The chance encounter, from Andre Breton's statement, "Beauty as the chance encounter of a sewing machine and an umbrella on an operating table," this chance encounter is really central to their work. They love scavenging at local flea markets and are consistently struck by the manner in which objects are arranged; perhaps unconsciously so by the guy running the stall.
Working with puppets, like dance, is a matter of reading texts without vomiting-up dialogue.
We then watched a documentary about their film De Artificiali Perspectiva (this link will show it to you) which discusses anamorphosis. There was some discussion about Holbein's The Ambassadors, which utilizes anamorphosis with great success.

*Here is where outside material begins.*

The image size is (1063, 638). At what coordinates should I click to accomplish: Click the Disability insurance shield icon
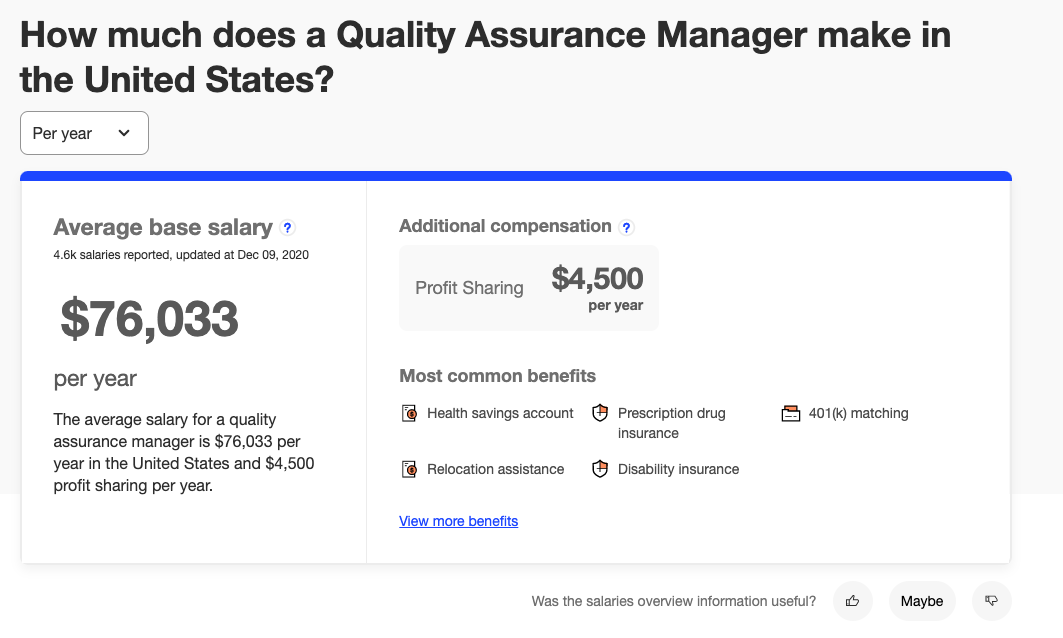point(600,469)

(Not from class, but I find it relevant to introduce here: Holbein's The Body of Christ in the Tomb is also a significant painting, particularly in trying to understand the existential dilemma that has accompanied Modernity. Dostoevsky features this painting prominently in his novel The Idiot. It is said that Dostoevsky was so fascinated by the painting that his wife had to pull him away from it for fear it might induce an epileptic fit in him. The painting seems to illustrate quite well the nonconvergence of metaphysics and our lived experience: there is Christ, simply, stupidly, dead - no suggestion of resurrection whatsoever.)
We then followed-up their film with Medvedkin's Happiness. We then viewed Chris Marker's The Last Bolshevik, a documetary about Medvedkin and the bizarro history that for three generations of Russian filmmakers was rediscovered again and again.
"The surreal cannot be bought off the shelf; surrealism sought to enrich reality, to expand our reality to something wondrous."